• Texto proporcionado:

El año 2003, la Organización Mundial de la Salud (OMS) informó de la muerte de tres millones de personas contagiadas del virus de inmunodeficiencia humana (VIH). Las mayores tasas son reportadas en países del continente africano, pero existen nuevos brotes endémicos en Europa del Este, Asia, Centroamérica, siguiendo en este sentido la angustiante relación: sida-pobreza.
En el mundo existen cerca de 40 millones de infectados con el VIH, 95% de los cuales están en plena edad laboral y reproductiva, además de pertenecer al grupo de países empobrecidos y en vías de desarrollo.
En nuestro país la notificación sanitaria se inició a mediados de 1984, estimándose hasta el año en curso alrededor de 5.500 personas infectadas. Pese al esfuerzo de diversas instituciones públicas de salud y ONG, aún persiste un importante subregistro de esta infección como de tantas otras.
Aunque la infección por VIH en un principio se detectó y describió en varones, pronto se hizo evidente que era equivalentemente nociva sin importar el género, tal es así que la relación es: de cada tres varones existe una mujer infectada, lo cual a su vez se relaciona directamente con una elevada posibilidad de transmisión perinatal del virus.
Actualmente un componente crítico de los esfuerzos en la investigación del VIH se ha dirigido a los aspectos ginecológicos y obstétricos específicos como por ejemplo el cáncer de cuello uterino, las inferencias con respecto a la salud fetal, etc.

• Extractos de datos:
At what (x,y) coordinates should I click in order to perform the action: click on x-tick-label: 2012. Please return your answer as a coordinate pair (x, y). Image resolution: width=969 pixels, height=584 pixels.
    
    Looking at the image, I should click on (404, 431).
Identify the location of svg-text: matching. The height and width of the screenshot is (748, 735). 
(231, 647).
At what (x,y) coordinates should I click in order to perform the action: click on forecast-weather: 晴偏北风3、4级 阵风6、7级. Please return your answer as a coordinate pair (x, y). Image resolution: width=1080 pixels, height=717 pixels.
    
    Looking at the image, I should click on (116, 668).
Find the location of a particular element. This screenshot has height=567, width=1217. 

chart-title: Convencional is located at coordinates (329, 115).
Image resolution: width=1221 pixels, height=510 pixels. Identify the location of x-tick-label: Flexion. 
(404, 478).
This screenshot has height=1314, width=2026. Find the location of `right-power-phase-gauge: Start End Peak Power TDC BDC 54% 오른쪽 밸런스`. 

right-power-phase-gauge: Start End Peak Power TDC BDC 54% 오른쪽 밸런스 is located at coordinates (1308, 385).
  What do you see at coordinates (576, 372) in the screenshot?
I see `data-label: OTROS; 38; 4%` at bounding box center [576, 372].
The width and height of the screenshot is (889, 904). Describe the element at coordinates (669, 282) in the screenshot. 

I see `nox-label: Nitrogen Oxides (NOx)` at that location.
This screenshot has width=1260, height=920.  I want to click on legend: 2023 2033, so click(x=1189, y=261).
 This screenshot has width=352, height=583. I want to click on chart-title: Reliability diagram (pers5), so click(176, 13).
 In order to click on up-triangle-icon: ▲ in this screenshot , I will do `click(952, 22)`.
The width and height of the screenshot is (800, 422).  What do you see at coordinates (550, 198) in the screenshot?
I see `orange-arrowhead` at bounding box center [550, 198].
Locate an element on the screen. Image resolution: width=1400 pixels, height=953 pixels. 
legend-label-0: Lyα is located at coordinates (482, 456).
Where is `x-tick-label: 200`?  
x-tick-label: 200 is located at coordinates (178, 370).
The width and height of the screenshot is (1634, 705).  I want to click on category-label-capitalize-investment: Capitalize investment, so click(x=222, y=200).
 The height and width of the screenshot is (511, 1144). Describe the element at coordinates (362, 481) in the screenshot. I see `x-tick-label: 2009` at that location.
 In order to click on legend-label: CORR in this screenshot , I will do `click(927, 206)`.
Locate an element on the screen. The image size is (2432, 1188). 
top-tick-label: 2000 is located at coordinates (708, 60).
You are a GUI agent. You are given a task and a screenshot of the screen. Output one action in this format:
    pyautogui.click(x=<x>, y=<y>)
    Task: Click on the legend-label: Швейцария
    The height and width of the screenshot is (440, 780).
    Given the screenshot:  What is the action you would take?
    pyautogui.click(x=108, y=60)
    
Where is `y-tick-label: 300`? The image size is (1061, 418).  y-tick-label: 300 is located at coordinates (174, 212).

• Conjunto de tareas:
A. Reproduzca sin cambio alguno el fragmento del texto sobre el VIH que comienza en "En el mundo" y termina en "de tantas otras.".
B. Según el texto sobre el VIH, ¿en qué regiones existen nuevos brotes endémicos? Enumérelas todas.
C. Prosiga la redacción del texto sobre el VIH a partir del punto en que concluye.

• Resultados de tareas:
A.
En el mundo existen cerca de 40 millones de infectados con el VIH, 95% de los cuales están en plena edad laboral y reproductiva, además de pertenecer al grupo de países empobrecidos y en vías de desarrollo.
En nuestro país la notificación sanitaria se inició a mediados de 1984, estimándose hasta el año en curso alrededor de 5.500 personas infectadas. Pese al esfuerzo de diversas instituciones públicas de salud y ONG, aún persiste un importante subregistro de esta infección como de tantas otras.

B. Europa del Este, Asia y Centroamérica.

C.
Las técnicas de detección del virus se han ido mejorando y simplificando y afortunadamente las terapias están en el mismo camino, pese a su insistente elevado costo. La disponibilidad de esos fármacos, por tanto, cambia enormemente la evolución clínica de la enfermedad y ha causado un giro de 365 grados en la comprensión y análisis de los datos epidemiológicos al respecto.
La detección y terapia de las pacientes embarazadas infectadas ha sido quizás la luz más esperanzadora en el control de la epidemia, debido a que la mujer gestante usuaria de medicación en contra del virus reduce al mínimo la posibilidad de transmitir la enfermedad al feto.
Si los números siguen demostrando altas tasas de mujeres en edad reproductiva infectadas, tendríamos que pensar en serio en normar la pesquisa antenatal de rutina de este virus, utilizar las terapias nuevas y proceder a acciones obstétricas específicas para reducir la posibilidad de traer al mundo recién nacidos infectados con el VIH.
*Luis Kushner-Dávalos es ginecólogo obstetra y master en reproducción humana.